- Born: 1966 (age 59–60)
- Education: University of Miami
- Occupation: Fine art photographer
- Writing career
- Notable works: Within Shadows, Absence of Being
- Notable awards: Gold Medal for Within Shadows at the 2011 Prix de la Photographie Paris
- Website: susanburnstine.com

= Susan Burnstine =

American photographer and journalist (born 1966)

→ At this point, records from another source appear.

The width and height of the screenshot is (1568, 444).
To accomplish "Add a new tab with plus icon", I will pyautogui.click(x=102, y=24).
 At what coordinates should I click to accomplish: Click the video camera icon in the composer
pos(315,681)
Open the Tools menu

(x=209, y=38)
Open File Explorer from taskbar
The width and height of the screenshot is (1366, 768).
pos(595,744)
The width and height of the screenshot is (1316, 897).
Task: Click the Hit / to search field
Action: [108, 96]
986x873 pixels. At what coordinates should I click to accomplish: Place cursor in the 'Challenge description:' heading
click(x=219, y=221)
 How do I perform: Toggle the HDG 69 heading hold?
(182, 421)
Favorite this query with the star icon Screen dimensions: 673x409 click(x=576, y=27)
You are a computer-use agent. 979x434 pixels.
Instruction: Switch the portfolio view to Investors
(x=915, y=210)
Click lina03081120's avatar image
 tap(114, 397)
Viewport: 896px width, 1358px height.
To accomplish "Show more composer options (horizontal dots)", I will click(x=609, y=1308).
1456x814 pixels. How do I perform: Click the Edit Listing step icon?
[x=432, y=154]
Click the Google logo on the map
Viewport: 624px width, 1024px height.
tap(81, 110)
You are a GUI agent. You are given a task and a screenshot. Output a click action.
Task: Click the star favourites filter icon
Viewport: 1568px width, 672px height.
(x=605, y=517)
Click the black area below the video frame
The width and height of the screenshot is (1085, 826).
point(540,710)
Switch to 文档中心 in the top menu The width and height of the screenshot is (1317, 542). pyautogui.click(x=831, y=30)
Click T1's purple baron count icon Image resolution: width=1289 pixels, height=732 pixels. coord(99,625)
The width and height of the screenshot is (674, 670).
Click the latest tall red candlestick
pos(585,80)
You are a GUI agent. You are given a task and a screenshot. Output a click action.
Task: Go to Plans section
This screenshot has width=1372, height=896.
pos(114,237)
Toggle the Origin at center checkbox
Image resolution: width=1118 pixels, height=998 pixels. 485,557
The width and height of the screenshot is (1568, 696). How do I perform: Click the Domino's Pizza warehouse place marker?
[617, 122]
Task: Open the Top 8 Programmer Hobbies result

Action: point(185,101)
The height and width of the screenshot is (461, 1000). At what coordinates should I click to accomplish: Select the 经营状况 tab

Susan Burnstine (born 1966) is an American fine art photographer and journalist, originally from Chicago and now based in Los Angeles. She is best known for haunting, ethereal images that illustrate her dreams. She began making photographs as a way of facing and working through nightmares and night terrors that have haunted her since childhood. She is also known for making her own cameras and lenses, initially from ruins of toy camera bodies, and now 100% homemade with additions from found objects and assorted other materials that best represent her vision of her dreams. Burnstine has written for many notable photography publications, including a monthly column for B&W Magazine UK.

==Within Shadows==
Burnstine's first book, Within Shadows, is a collection of 45 images from three distinct series, "On Waking Dreams," "Between" and "Flight." The book, which explores her own intense dreams, won a Gold Medal in the Pro Fine Arts division, and a Bronze Medal overall at the 2011 Prix de la Photographie Paris. Within Shadows was also selected as a Best Book of 2011 by PhotoEye Magazine.

==Absence of Being==
"Absence of Being", Burnstine's second monograph, began after the death of her father, when her nightmares, which had been the impetus for Within Shadows returned. The work is shot from a higher perspective than her earlier work, reflecting the vision of her father, looking down upon her. This body of work retains her signature dark and dramatic, blurred effects. The entirety of this series can be found in her second monograph, "Absence of Being." (Damiani, 2016)

==Where Shadows Cease: Resonance of America's Dream==
Burnstine's first color series is "Where Shadows Cease: Resonance of America's Dream".